**文档段落**

☆ ☆ ☆

题目
'''
Description: 英文分词去除标点符号
Autor: 365JHWZGo
Date: 2021-12-07 11:45:13
LastEditors: 365JHWZGo
LastEditTime: 2021-12-07 11:57:34
'''
代码实现
import spacy
import string
# 测试内容
content = "Wall St. Bears Claw Back Into the Black (Reuters) Reuters - Short-sellers, Wall Street's dwindling\band of ultra-cynics, are seeing green again."
# 将内容变小写
content = content.lower()
# 创建字符串映射表
remove = str.maketrans("","",string.punctuation)
print(content.translate(remove))
运行结果
wall st bears claw back into the black reuters reuters shortsellers wall streets dwindlinand of ultracynics are seeing green again
前提安装
python -m spacy info
# 加载spacy模型
nlp = spacy.load("en_core_web_sm")
doc = nlp(content)
print([e.text for e in doc])
[‘wall’, ‘st’, ‘bears’, ‘claw’, ‘back’, ‘into’, ‘the’, ‘black’, ‘reuters’, ‘reuters’, ’ ', ‘shortsellers’, ‘wall’, ‘streets’, ‘dwindling\x08and’, ‘of’, ‘ultracynics’, ‘are’, ‘seeing’, ‘green’, ‘again’]

☆ ☆ ☆

**简短题目 A**
能否把上面这篇讲英文分词去标点的文字，从“print(content.translate(remove))”一直到“doc = nlp(content)”的全部内容原样抄写出来？
**简短题目 B**
记录里哪些行含有字符串“dimensions”？请把这些行逐一挑出来，大小写须完全一致。

数据条目
☆ ☆ ☆

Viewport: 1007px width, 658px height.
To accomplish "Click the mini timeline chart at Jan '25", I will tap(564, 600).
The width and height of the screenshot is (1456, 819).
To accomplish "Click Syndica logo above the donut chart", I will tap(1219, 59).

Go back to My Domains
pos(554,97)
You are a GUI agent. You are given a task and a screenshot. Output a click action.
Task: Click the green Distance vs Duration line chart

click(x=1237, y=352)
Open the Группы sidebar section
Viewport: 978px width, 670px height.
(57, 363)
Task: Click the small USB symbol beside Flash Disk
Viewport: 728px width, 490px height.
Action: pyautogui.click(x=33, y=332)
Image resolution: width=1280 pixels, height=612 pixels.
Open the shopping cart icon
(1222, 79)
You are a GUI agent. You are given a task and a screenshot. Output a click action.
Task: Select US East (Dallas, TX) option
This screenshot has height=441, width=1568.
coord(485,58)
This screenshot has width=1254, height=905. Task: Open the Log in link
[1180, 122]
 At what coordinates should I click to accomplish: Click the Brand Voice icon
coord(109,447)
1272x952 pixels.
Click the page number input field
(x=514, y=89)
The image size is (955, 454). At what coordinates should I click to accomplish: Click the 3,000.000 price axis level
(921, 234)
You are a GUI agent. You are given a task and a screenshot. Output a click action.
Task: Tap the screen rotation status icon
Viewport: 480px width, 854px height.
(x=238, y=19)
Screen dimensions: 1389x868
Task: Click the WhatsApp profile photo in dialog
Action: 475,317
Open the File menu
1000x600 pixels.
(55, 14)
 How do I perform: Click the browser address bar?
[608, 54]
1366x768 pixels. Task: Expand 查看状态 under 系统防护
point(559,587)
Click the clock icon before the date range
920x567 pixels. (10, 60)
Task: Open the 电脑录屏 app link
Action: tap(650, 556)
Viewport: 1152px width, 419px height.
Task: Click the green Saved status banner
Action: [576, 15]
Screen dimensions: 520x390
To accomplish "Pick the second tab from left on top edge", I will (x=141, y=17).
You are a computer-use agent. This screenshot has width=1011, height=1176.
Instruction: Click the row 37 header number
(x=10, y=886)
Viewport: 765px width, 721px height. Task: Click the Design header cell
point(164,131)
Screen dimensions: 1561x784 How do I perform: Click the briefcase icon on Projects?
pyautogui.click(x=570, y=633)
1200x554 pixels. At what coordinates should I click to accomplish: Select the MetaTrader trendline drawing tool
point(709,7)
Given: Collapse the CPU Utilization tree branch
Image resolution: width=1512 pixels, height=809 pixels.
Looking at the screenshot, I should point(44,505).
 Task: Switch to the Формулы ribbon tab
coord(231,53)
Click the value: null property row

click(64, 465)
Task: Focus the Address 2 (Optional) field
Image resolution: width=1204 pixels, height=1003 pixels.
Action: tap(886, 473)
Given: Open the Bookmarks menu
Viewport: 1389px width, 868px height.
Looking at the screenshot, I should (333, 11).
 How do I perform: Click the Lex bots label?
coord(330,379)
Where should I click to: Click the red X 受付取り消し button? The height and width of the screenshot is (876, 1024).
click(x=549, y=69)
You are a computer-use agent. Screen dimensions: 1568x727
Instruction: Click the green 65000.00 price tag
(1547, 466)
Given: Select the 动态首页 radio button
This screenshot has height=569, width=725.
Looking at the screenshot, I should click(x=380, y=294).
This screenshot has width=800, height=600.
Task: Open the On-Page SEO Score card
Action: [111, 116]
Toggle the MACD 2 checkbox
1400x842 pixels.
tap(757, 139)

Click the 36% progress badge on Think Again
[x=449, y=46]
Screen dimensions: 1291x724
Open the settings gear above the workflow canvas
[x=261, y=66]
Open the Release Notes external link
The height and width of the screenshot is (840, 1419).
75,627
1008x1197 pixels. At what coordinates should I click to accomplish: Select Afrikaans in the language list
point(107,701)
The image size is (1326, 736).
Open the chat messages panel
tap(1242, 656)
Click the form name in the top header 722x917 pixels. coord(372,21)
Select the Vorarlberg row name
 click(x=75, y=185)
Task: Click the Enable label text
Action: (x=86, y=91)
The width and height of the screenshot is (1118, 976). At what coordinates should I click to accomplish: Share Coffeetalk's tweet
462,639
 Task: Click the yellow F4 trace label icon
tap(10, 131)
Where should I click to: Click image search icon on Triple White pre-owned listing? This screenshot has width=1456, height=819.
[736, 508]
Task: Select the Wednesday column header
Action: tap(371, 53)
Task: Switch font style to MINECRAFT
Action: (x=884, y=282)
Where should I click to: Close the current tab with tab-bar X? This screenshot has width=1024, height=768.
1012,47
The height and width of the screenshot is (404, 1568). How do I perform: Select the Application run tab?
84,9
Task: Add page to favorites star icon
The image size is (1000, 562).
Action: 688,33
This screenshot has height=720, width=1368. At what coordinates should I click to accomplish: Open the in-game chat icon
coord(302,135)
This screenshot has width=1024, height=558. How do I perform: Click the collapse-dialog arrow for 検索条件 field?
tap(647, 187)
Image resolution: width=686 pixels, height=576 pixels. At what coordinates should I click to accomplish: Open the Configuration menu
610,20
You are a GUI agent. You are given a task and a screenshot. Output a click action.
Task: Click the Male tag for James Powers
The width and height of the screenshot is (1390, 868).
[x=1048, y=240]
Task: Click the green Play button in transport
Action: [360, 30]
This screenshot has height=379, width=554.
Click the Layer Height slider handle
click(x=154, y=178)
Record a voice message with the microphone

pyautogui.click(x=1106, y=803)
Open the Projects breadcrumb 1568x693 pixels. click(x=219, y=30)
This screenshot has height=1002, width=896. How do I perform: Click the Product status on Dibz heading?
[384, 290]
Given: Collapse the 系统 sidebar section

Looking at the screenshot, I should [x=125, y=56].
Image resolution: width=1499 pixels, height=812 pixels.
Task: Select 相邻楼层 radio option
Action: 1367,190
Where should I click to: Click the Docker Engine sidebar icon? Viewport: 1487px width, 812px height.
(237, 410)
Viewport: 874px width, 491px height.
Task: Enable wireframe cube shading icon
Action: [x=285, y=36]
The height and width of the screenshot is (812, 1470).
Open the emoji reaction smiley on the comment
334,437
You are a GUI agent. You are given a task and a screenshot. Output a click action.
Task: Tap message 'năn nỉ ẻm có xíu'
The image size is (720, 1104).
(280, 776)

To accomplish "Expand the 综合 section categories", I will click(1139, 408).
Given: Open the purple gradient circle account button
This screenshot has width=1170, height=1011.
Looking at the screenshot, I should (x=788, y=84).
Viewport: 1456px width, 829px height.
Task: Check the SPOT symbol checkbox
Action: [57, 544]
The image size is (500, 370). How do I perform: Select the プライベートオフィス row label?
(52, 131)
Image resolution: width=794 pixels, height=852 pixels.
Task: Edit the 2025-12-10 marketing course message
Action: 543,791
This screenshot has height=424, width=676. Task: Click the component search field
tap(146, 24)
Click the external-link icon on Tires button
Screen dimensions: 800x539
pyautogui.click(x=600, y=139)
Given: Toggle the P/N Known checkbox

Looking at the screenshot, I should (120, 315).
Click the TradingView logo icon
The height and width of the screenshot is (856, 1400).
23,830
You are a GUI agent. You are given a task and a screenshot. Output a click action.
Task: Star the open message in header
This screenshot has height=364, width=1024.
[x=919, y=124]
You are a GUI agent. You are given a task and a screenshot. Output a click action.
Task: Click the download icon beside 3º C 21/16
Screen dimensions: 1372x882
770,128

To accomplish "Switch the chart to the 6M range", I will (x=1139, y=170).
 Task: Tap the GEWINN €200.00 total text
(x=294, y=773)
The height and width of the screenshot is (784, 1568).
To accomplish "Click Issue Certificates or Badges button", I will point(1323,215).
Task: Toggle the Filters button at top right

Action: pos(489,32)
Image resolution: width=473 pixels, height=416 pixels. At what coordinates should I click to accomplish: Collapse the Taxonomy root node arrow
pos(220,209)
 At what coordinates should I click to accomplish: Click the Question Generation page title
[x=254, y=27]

☆ ☆ ☆

**正确答案 A**
print(content.translate(remove))
运行结果
wall st bears claw back into the black reuters reuters shortsellers wall streets dwindlinand of ultracynics are seeing green again
前提安装
python -m spacy info
# 加载spacy模型
nlp = spacy.load("en_core_web_sm")
doc = nlp(content)

**正确答案 B**
Screen dimensions: 1389x868
Screen dimensions: 520x390
Screen dimensions: 1561x784 How do I perform: Click the briefcase icon on Projects?
You are a computer-use agent. Screen dimensions: 1568x727
Screen dimensions: 1291x724
Screen dimensions: 800x539
Screen dimensions: 1372x882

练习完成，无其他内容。